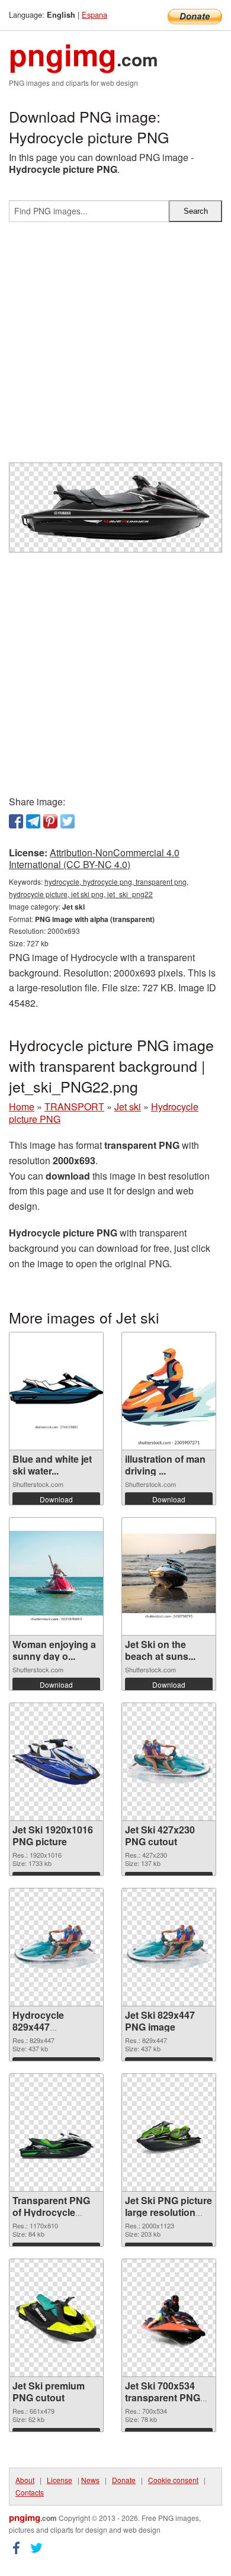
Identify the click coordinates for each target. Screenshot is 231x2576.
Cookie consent (173, 2480)
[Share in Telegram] (33, 821)
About (24, 2480)
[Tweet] (67, 821)
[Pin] (50, 821)
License (59, 2480)
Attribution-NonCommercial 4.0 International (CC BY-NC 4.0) (94, 859)
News (90, 2480)
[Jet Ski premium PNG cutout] (56, 2318)
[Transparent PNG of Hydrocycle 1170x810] (56, 2132)
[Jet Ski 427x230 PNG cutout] (169, 1761)
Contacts (29, 2492)
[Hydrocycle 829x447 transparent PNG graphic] (56, 1946)
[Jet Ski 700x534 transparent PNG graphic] (169, 2318)
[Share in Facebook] (16, 821)
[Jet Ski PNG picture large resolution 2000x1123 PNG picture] (169, 2132)
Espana (94, 14)
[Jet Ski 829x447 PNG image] (169, 1946)
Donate (124, 2480)
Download (56, 1499)
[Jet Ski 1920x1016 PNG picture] (56, 1762)
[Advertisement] (115, 347)
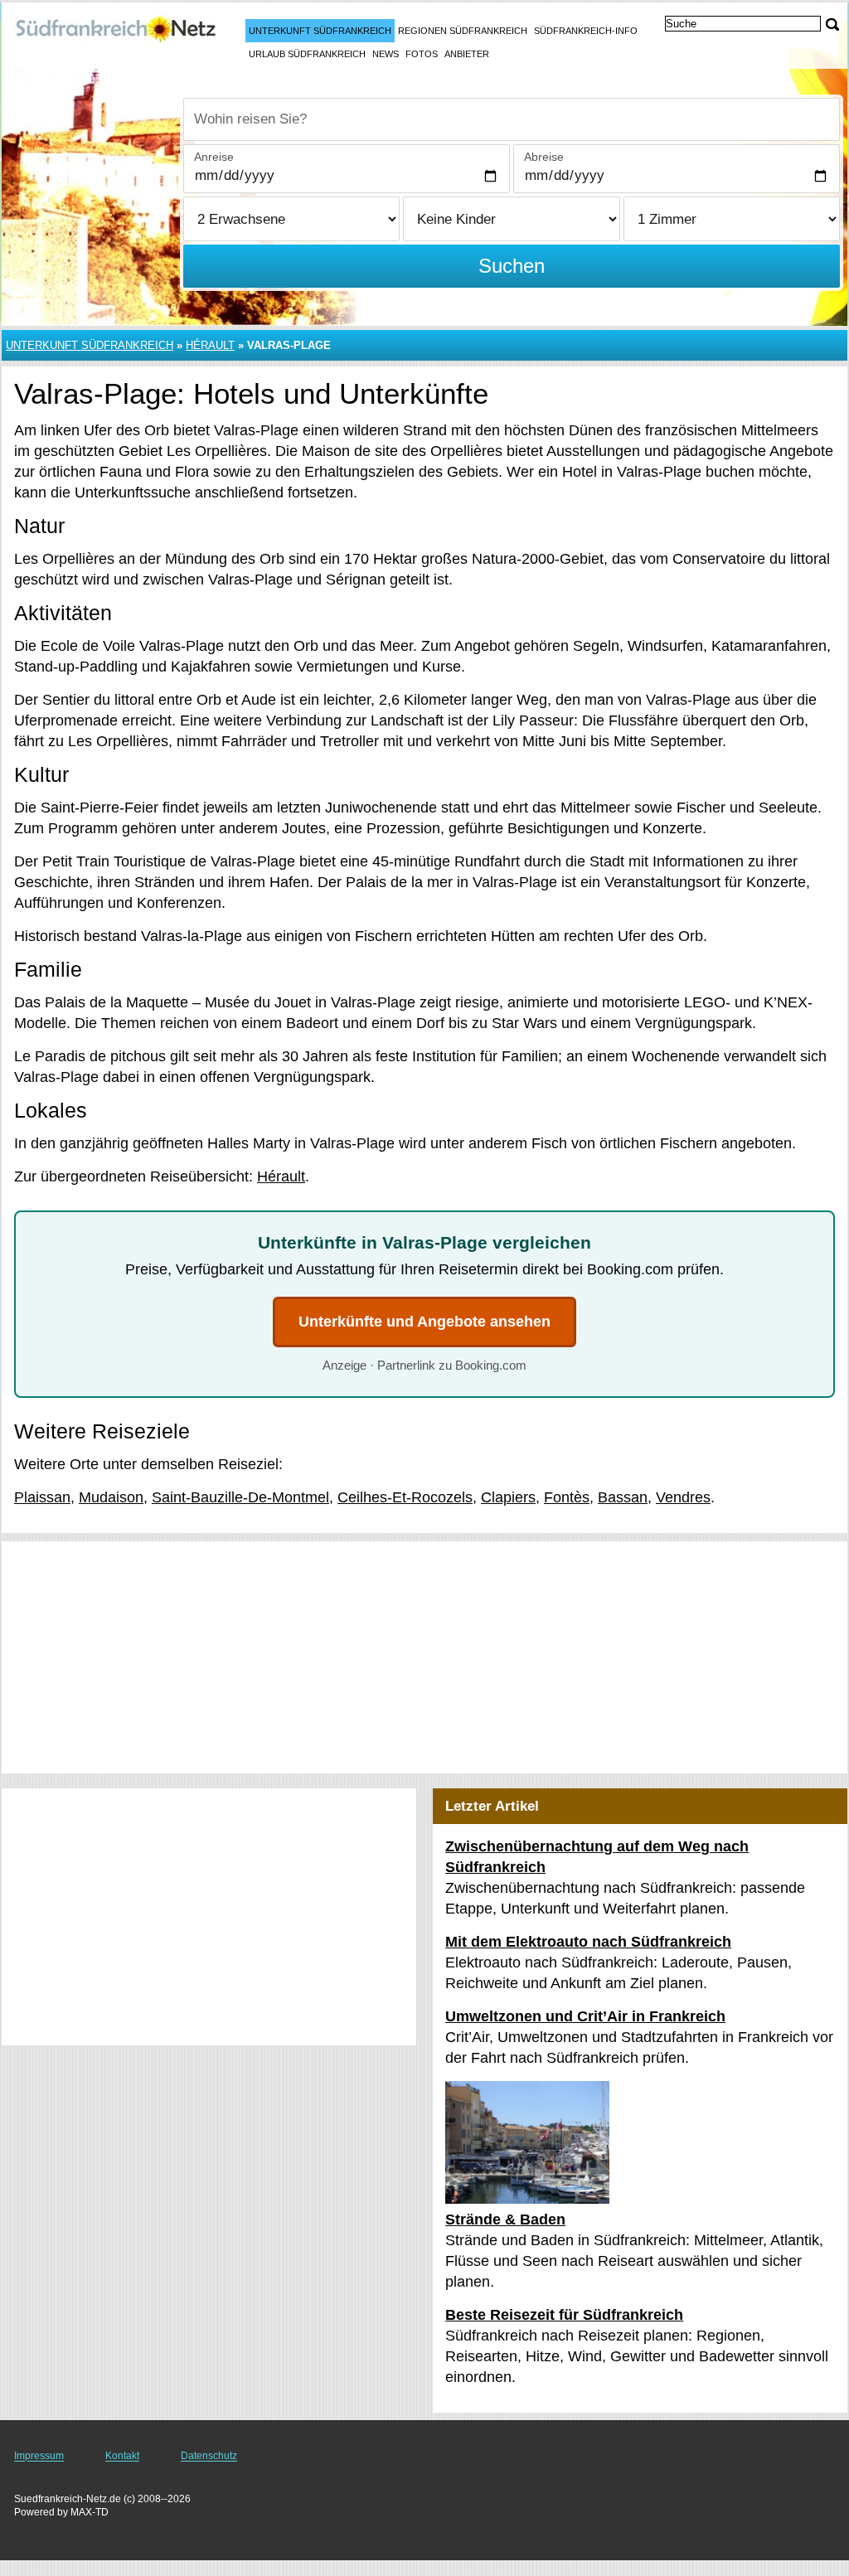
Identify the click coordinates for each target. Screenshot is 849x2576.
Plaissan (42, 1497)
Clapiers (508, 1497)
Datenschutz (209, 2456)
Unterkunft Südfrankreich (320, 31)
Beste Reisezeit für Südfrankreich (564, 2315)
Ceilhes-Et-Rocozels (405, 1497)
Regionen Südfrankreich (462, 31)
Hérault (210, 345)
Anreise (214, 156)
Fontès (566, 1497)
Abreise (544, 156)
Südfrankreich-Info (586, 31)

===============

#### ASSIGNMENT:
Please transcribe only the portion of the material that starts at the line containing "Hérault (210, 345)" and runs through its last line, inclusive, exactly as given.

#### WRITTEN SOLUTION:
Hérault (210, 345)
Anreise (214, 156)
Fontès (566, 1497)
Abreise (544, 156)
Südfrankreich-Info (586, 31)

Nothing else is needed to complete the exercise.